A Rising Tide Lifts All Boats
I want to be clear: the point of this piece is not to minimize the very real needs of people with profound autism. Families caring for individuals who require 24-hour supervision, who experience self-injurious behaviors, who cannot communicate their basic needs — they deserve every resource and every research dollar we can direct their way. The Lancet Commission was right that this population had been underserved and under-studied.

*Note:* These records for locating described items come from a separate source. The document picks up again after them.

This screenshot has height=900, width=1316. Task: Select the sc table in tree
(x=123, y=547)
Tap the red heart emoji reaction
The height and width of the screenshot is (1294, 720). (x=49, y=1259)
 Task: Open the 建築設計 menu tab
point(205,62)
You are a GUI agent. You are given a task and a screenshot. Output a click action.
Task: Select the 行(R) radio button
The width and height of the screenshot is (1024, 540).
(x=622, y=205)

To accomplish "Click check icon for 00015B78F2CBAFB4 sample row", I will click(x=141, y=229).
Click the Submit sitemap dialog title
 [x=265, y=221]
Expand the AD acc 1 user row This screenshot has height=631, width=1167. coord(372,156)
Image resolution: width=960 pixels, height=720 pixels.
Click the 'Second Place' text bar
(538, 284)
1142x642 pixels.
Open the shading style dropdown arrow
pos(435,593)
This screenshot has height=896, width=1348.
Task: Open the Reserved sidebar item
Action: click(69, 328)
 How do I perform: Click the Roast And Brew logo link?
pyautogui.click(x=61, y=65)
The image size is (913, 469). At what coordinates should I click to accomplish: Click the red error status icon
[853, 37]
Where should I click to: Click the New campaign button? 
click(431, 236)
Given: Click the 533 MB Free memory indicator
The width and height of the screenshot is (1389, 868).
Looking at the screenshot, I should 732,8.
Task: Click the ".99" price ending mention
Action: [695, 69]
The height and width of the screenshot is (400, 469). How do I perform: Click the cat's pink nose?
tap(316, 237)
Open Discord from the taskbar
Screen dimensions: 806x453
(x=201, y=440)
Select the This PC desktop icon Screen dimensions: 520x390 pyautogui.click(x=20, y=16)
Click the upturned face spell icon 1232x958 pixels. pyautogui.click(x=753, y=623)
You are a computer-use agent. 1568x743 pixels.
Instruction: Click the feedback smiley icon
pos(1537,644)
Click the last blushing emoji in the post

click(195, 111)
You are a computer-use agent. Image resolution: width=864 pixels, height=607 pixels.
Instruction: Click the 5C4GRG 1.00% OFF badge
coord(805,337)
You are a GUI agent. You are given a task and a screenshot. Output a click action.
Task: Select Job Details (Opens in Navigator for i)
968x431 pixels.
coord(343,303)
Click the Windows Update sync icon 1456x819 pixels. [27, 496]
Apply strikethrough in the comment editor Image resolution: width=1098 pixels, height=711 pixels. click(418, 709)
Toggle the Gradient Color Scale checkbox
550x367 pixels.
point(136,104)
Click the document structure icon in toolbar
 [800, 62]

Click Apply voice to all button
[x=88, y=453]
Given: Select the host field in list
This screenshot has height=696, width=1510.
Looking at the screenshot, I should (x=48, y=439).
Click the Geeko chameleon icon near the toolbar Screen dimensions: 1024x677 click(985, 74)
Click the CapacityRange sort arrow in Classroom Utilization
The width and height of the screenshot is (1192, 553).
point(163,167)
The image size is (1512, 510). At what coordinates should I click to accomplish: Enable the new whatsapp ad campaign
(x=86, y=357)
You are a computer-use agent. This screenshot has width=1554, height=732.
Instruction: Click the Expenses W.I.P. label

But the autism community is stronger together than it is divided into camps. When we advocate for better mental health services for autistic adults, we build infrastructure that also serves people with profound autism and their families, who experience extraordinarily high rates of caregiver stress and depression. When we push for employment supports and workplace accommodations, we expand public understanding of autism in ways that benefit everyone on the spectrum. When we fight Medicaid cuts, we are protecting the residential care that people with profound autism need and the community-based services that others rely on.
The alternative — a fractured community where profound autism advocates and neurodiversity advocates talk past each other, where different segments of the spectrum compete for a shrinking pool of resources — only serves the interests of those who would rather not fund any of it.
A rising tide lifts all boats. Better data, better services, better policy, and a louder collective voice — these benefit every autistic person, regardless of where they fall on the spectrum. The question this World Autism Month isn't which autistic people deserve our attention. It's whether we have the courage to demand attention for all of them.
As researchers, advocates, and policymakers, we have a responsibility to hold both truths simultaneously: that profound autism requires specialized attention, and that the majority of autistic people face challenges — mental health crises, employment barriers, inadequate services — that are no less urgent for being less visible. The data supports a both/and approach. The community needs one.
This World Autism Month, I'm asking for a bigger conversation. Not instead of profound autism — alongside it.